Return each line of the records below that contains the word "This", treating uppercase and lowercase letters as different.

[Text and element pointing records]

════════════════

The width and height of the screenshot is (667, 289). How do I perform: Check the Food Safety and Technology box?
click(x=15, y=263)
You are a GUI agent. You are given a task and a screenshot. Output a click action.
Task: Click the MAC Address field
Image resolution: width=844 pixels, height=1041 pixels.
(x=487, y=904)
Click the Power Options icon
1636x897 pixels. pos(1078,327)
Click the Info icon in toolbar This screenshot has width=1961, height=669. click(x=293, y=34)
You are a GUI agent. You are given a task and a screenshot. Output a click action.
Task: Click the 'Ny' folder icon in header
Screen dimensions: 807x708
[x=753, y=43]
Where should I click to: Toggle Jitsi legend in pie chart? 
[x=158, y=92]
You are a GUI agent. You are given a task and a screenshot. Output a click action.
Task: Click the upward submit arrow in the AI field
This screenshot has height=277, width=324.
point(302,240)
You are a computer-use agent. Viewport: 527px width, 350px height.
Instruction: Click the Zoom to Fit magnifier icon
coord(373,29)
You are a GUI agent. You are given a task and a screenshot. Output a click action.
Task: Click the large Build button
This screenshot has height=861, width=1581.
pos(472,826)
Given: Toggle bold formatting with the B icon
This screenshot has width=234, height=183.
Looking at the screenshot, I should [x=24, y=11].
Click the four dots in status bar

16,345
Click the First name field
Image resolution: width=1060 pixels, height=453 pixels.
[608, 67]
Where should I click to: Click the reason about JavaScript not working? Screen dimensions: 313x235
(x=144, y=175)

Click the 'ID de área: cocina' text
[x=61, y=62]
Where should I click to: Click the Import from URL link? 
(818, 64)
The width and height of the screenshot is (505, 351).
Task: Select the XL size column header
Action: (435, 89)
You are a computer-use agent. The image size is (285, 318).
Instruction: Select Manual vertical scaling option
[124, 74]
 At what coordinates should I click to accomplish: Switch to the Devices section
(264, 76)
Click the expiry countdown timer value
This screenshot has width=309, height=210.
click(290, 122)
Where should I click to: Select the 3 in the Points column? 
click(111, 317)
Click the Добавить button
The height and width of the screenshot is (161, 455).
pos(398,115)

════════════════

> Exercise output:
Click the Info icon in toolbar This screenshot has width=1961, height=669. click(x=293, y=34)
This screenshot has height=277, width=324.
This screenshot has height=861, width=1581.
This screenshot has width=234, height=183.
This screenshot has width=309, height=210.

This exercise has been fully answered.